As it is usually impossible for many large organizations to perform randomized experiments, we will emphasize causal machine learning from observational data.
Established by Pearl’s Hierarchy, it is impossible to draw causal conclusions from observation data without causal assumptions. Hence this project is as much about the machine learning and causal inference methods as about the various causal assumptions one can make on tasks of interest.
These causal assumptions could be tied to specific problem domains (in our case in finance), or be valid across several different domains e.g. additive non-Gaussian noise assumption, for which we intend to rely on public open-domain datasets.

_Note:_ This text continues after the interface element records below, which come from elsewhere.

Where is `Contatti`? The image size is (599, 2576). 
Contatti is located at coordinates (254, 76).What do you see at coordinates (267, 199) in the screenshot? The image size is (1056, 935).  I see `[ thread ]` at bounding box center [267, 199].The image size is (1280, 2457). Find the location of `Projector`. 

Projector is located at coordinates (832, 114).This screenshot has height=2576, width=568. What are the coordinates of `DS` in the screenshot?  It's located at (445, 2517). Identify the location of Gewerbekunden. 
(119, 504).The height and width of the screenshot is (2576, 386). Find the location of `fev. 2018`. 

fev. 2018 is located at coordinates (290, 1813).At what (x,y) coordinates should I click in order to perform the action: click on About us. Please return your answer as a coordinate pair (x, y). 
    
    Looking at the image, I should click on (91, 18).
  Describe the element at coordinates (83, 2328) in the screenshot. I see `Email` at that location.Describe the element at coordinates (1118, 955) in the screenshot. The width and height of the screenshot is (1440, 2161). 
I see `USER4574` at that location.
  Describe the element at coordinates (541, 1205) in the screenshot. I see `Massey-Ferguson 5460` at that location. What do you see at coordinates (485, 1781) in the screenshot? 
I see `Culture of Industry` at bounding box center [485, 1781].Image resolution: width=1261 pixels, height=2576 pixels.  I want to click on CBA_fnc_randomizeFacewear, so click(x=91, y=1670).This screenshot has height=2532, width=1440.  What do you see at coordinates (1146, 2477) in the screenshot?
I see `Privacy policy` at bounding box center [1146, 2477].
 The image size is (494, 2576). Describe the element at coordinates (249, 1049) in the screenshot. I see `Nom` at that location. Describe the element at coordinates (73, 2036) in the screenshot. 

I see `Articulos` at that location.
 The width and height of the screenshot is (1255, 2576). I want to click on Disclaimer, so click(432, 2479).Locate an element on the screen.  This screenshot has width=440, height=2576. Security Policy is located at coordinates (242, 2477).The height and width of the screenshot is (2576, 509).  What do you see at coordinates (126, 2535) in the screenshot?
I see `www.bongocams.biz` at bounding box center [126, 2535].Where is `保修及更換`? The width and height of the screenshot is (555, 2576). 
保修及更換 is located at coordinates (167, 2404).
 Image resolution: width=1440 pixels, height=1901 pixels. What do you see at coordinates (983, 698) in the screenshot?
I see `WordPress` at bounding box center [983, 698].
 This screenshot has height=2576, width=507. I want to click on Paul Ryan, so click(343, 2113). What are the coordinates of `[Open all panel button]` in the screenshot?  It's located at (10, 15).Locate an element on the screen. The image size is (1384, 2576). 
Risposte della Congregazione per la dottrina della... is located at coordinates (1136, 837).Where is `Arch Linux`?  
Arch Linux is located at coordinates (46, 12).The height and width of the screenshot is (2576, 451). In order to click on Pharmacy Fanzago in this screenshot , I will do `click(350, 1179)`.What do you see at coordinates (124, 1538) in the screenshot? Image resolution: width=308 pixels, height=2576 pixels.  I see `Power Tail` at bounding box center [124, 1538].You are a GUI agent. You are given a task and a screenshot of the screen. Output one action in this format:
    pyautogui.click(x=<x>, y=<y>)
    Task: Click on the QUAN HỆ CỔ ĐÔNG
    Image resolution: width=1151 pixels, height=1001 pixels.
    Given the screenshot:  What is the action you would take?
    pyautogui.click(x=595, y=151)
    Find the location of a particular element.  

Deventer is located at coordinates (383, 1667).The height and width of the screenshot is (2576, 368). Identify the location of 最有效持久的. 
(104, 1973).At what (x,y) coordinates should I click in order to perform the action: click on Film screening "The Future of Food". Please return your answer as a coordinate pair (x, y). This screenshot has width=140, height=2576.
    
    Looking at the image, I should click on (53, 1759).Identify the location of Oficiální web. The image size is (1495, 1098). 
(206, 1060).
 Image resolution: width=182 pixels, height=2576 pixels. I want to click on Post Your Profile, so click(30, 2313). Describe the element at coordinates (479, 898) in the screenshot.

Non-cooperative learning in competing markets (Photon)

We build models for Capital Markets data, where particular challenges include low signal-to-noise ratio, structured prediction, and game theoretic impacts from decisions we make.
Globally, Capital Markets have gone through a paradigm shift towards complete automation through Artificial Intelligence, turning it into a highly competitive area at the intersection of statistical models from various branches of machine learning.
We believe that a principled understanding of the interactions between statistical models that operate in a common environment will soon be a key success factor for leaders in the field. The Photon north star research team plans to approach this challenge from two angles:
Atomistic: a symptom-based research stream focusing on novel solutions to challenges that are a direct consequence of a competing market: large data, high noise, non-stationary dynamics, and constrained environments
Holistic: a system-based research stream focusing on a meta-level framework for holistic properties of a competing market: local stability, asymptotic behaviour, perturbation theory, and adversarial robustness.